Friday, July 6, 2012

A VERY Cluttered Mind

I haven't blogged for awhile...this entry will be very random...

Stuff on my mind...

I'm hating the fact that Penn State sent Jacob a letter saying he is not meeting their 'Satisfactory Academic Progress' standards, when we checked, and his grades are REALLY solidly high, he's on course to graduate next May, and he's been tutoring in the learning center for two years now.  I can't begin to understand why, and no one answers a darned PHONE!  We get all these dumb options, but no real people. 

I cannot stand things that I can't resolve immediately--I'm impatient.  I want answers and I want them NOW!!!!!!!

I'm thinking of things I want to do as Summer marches along at an accelerated pace--what has happened to 'time'?  It's bounding away like a wild horse with no direction, an unbridled ride full of bumps and bruises along the way.  I feel like I got knocked off the horse and am lying in a dusty trail somewhere rubbing my black and blue...ummm...well, you get the picture.  Time took off and I can't figure out how to capture it.

I have an alternate life, it's really wierd...it's the life I land in when I enter REM sleep...it continues on every night.  Maybe someday it will make a fantastic story for a book.  Its me, John, and the kids, just as normal as apple pie.  But, in that life, we have moved into a home where everyone has space.  The house is equipped with extra rooms, large windows, extra baths, modern appliances, and we are on perpetual vacation.  Every day is a new adventure, and almost always involves vivid family trips to the ocean or Lake Erie.  We ride lots of roller coasters in that other life, too.  Sometimes I return to school, and that is one of the down sides to the alternate life.  I always feel confused that I'm back there, and even have had to ask my own kids what time a certain class begins.  I tend to get confused because I'm sure I have a test but don't know what is on the test.  Sometimes I stand at my locker and wonder how to open it because no matter how much I wrack my brain, I cannot remember the lock's combination.

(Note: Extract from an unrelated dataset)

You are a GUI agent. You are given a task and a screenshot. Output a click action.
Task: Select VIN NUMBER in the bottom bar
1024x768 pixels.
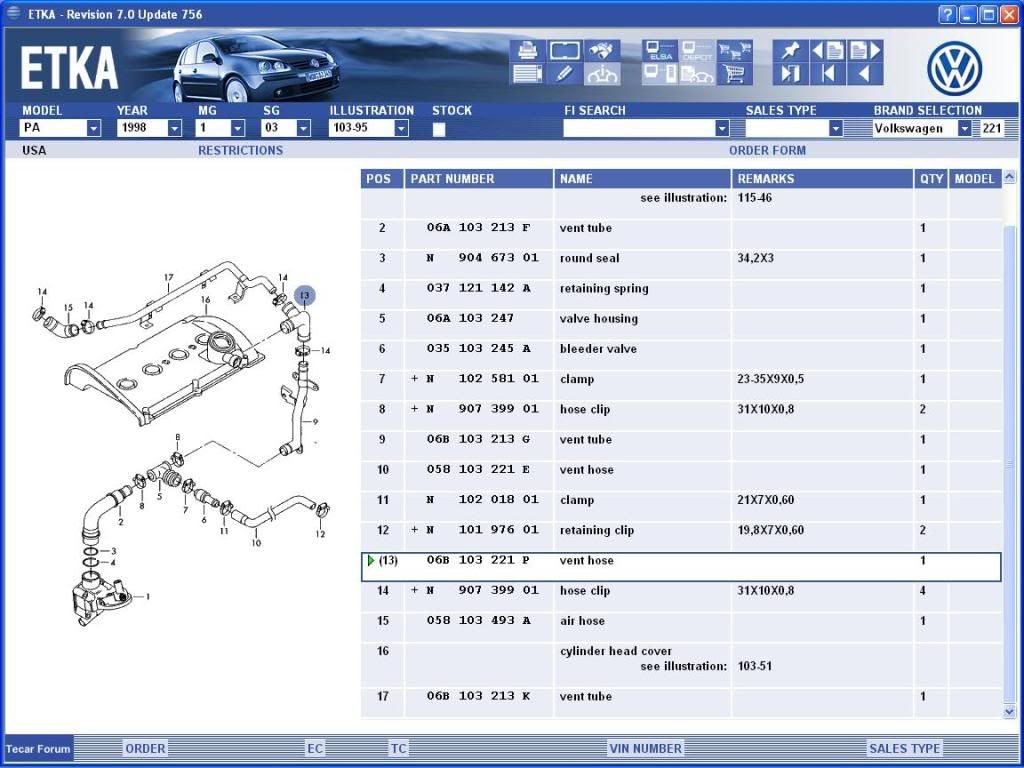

In that life, I often spend time on stage.  Sometimes, it resembles the school dream, where I'm on stage and realize I never memorized any of my lines.  Somehow I get myself out of every jam.  I always fix those problems, and come out on top.  The last time I was on stage in that life, I was in a chorus line, and had never attended rehearsal.  Everyone knew the dance steps but me.  I did a lot of improvising!

A psychologist would analyze that and conclude that I'm trying to problem solve in my sleep.  It might be true, but who cares?  I love visiting my 'other' life.  :)

Today is payday--gotta do bills--bathroom day--(clean that)--wash dishes--plan dinner (have no idea what to make!  I'm running out of ideas!!!)--finish laundry--(finish?  Ha!  In my dreams!)--and think of something fun to do with my honey and my 'little' honeys tonight.  (The little honeys who aren't out with their friends or working.)

Thinking of Tony, who starts his new job tomorrow!  He got hired at WalMart!  He'll be making pretty good money, and will be a WORKING MAN!!!  Yeah, Anthony!!!

Last but not least--thinking I should have done my exercises earlier, it's really getting hot and I haven't done them yet.  Better get to it before the weather gets worse!